I tried searching, but nothing looked related.

So, has anyone noticed this? My assumption is that it must be free of UV and on the neutral to cool color side. 

Thoughts?


----------



## Ksailork (Apr 14, 2010)

> So, has anyone noticed this?


I've noticed bugs attracted to my handheld lights and headlamps but have not seen the phenomenon where they aren't attracted to other white LED lights. I've installed some cheap, thus low power, LED light bulbs in my back porch light and will have to see how much the insects are attracted or not.



> My assumption is that it must be free of UV and on the neutral to cool color side.


My friendly entomologist tells me that insects, as a rule, do indeed favor the UV side of the spectrum. That also includes the blue and purple wavelengths of the visible light spectrum. I am somewhat confused by your statement, however, as I consider the term "cool color side" to include blue tints. That said, your neutral and warm colored "whites" would be best to avoid an insect infestation in your face.

I might add that sometimes color makes no difference. I used to frog hunt in the bayou country of south Louisiana. Done at night with a headlamp. It was common for vegetation to overhang the water ways. Since you are looking down for frogs, occasionally you accidentally brush a wasp or hornet nest. In what seems like a millisecond, they will attack your light (and your head) with a vengeance, even with a red lamp which is an insect's least attractive color. "Clever girl." First thing is to extinguish the light and hit the throttle on the boat motor. Did I mention "as fast as you can?" Next thing to do is to pray nothing is in your way to stop or flip the boat. Now that su*ked !


----------



## kingofwylietx (Apr 14, 2010)

I can try to get a beamshot of the lights, but it may be more neutral. It isn't a warm color, pure white. There is not a blue look to the light 


This is the light, but it doesn't give specs for color. http://www.lowes.com/pd_161409-5275...2191&pl=1&currentURL=/pl_Utilitech_4294857031


----------



## Tora (Apr 14, 2010)

Quote: Has anyone checked to see which white led colors (these security lights are neutral to cool white) don't attract bugs?


Answer: The led light where the holder of it is freshly showered. :nana:


----------



## Ksailork (Apr 14, 2010)

> It isn't a warm color, pure white.(?)


The terms "cool" and "warm" can get subjective, and while I am not a long time member of this forum, I imagine the terms may even develop different visualizations within the LED group as opposed to Incandescent group.

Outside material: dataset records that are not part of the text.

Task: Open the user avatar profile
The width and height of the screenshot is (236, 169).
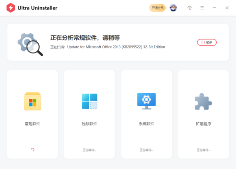Action: 173,8
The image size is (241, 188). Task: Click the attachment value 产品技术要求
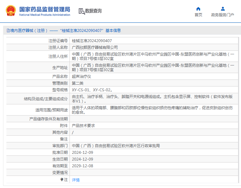83,125
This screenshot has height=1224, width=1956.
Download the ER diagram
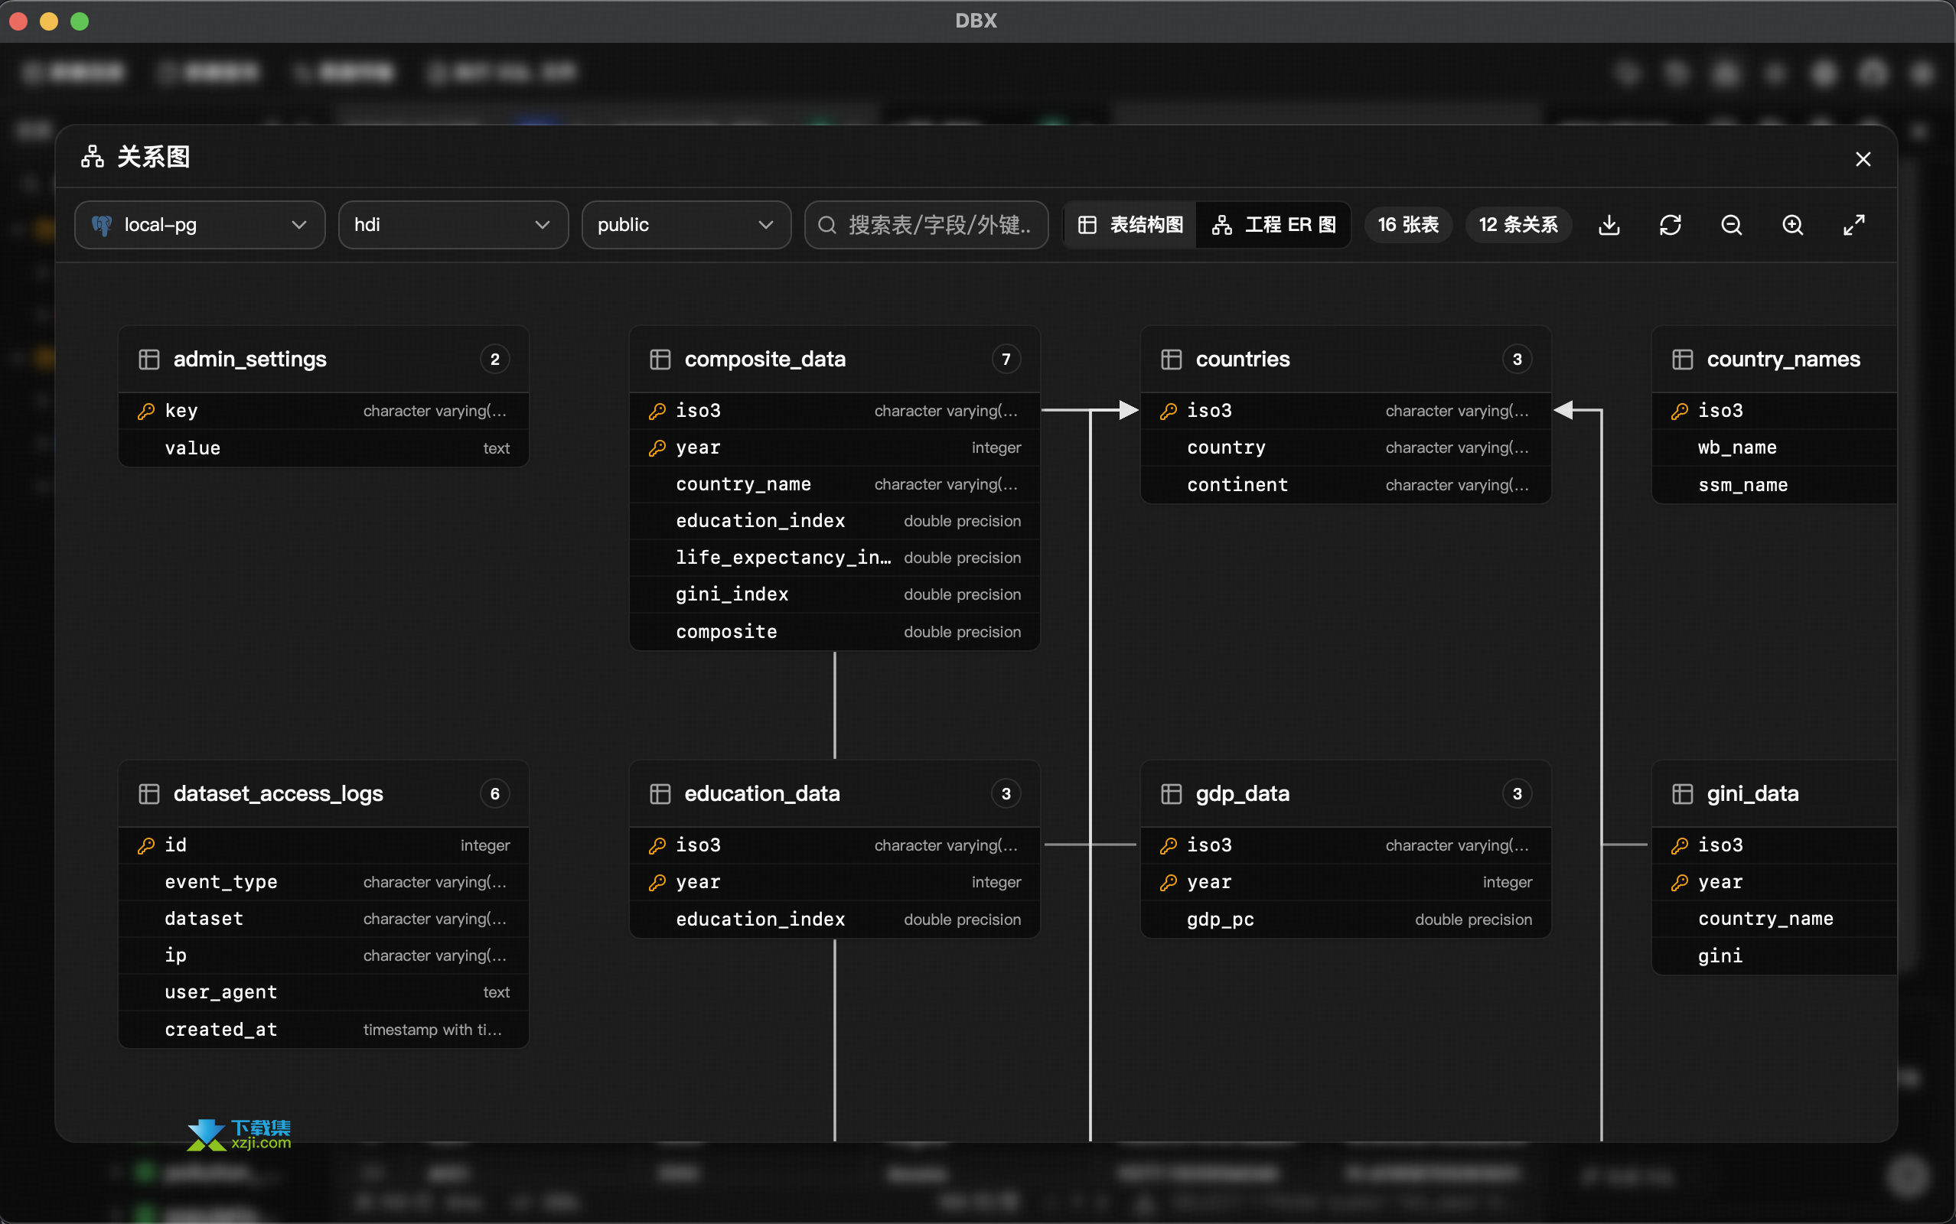[1609, 225]
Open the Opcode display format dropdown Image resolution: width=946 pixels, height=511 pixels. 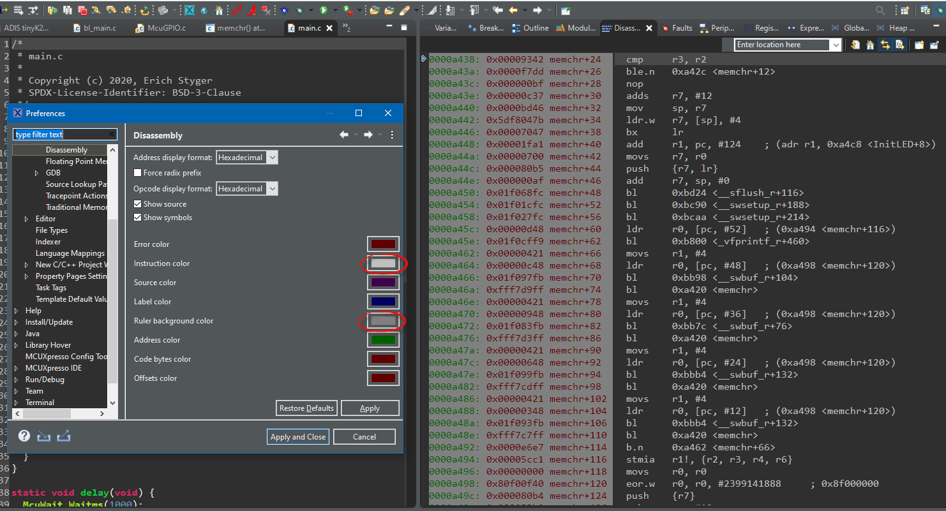[x=247, y=189]
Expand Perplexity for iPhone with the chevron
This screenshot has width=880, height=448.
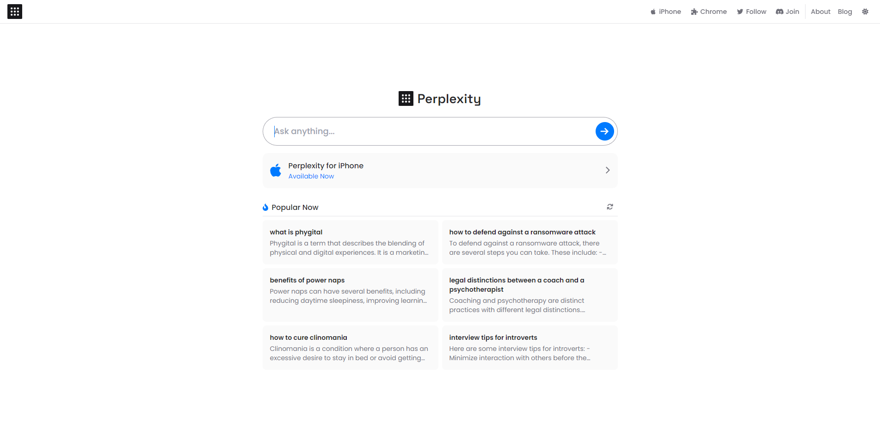(x=608, y=170)
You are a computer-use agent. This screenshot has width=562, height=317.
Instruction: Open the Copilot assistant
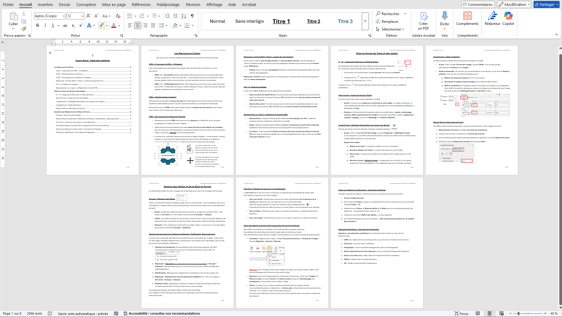coord(508,18)
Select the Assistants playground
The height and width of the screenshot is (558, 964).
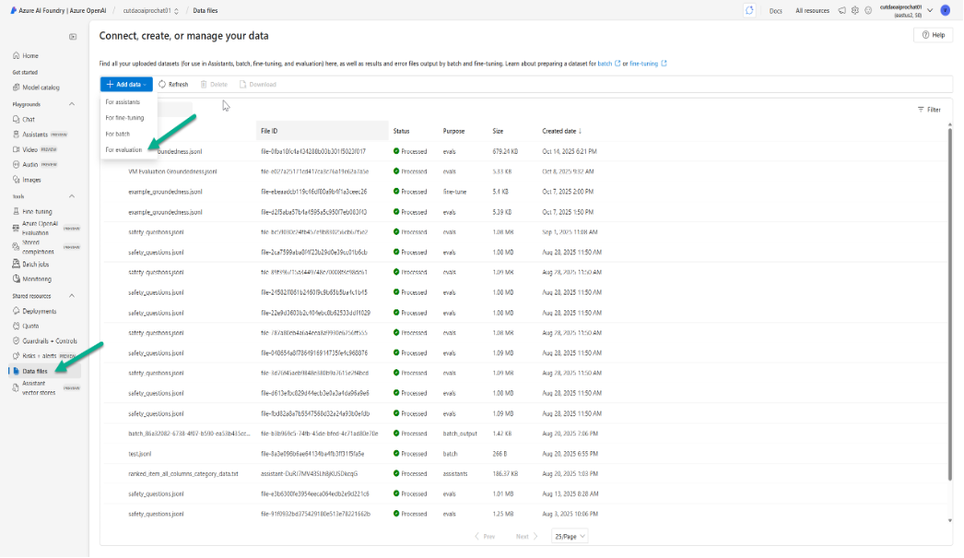[36, 134]
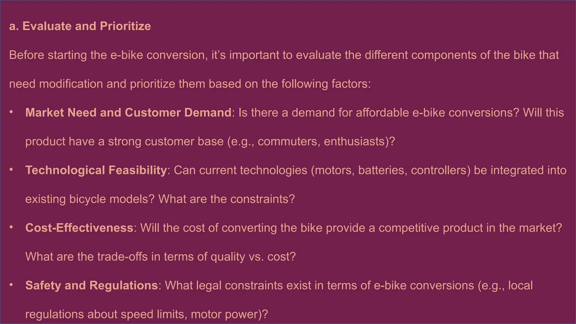Image resolution: width=576 pixels, height=324 pixels.
Task: Click the question "What are the constraints?"
Action: (226, 199)
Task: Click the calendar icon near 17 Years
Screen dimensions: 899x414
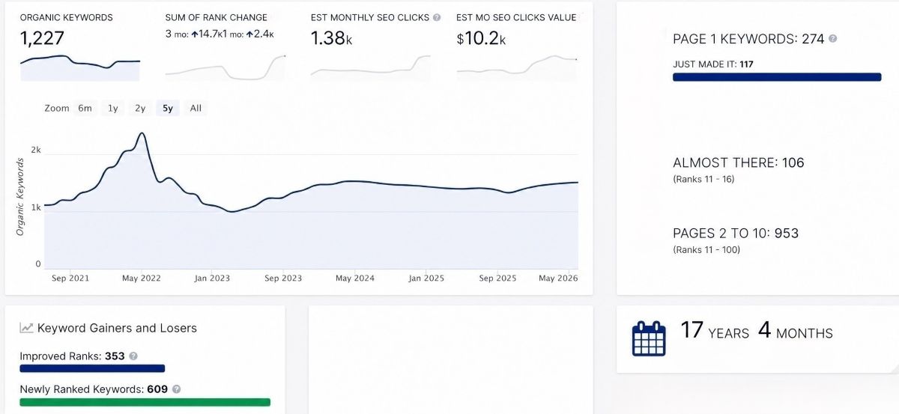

However, the term neutral or pure white shouldn't conjure up thoughts of either warm or cold. The truth will lie in the actual wavelengths as far as the annoying insects are concerned.


> Answer: The led light where the holder of it is freshly showered.


In its own right, this is very humorous and I enjoyed it. However, there is something to seriously consider in the statement. Insects are attracted to things other than light. Could be your laundry soap, your bath soap (or lack of), your body heat. Perhaps the combination is too much for them to pass up.

To me, it seems if there is a chance for bugs to annoy you, it'll happen. A Murphy's Law of sorts.


----------



## ti-force (Apr 14, 2010)

Ksailork said:


> Insects are attracted to things other than light. Could be your laundry soap, your bath soap (or lack of), your body heat. Perhaps the combination is too much for them to pass up.
> 
> To me, it seems if there is a chance for bugs to annoy you, it'll happen. A Murphy's Law of sorts.



You're correct. And a Mosquito is primarily attracted to carbon dioxide (Co2), which we all know is our breath. It's also emitted from the pores of our skin. Certain fragrances and colors are attractive to them too.


----------



## kingofwylietx (Apr 14, 2010)

I realize there are many factors that attract insects. However, these lights attract very few insects. I know it has to do with the wavelength of the light. I just don't know what wavelengths may be optimal for having a light that doesn't attract as many bugs.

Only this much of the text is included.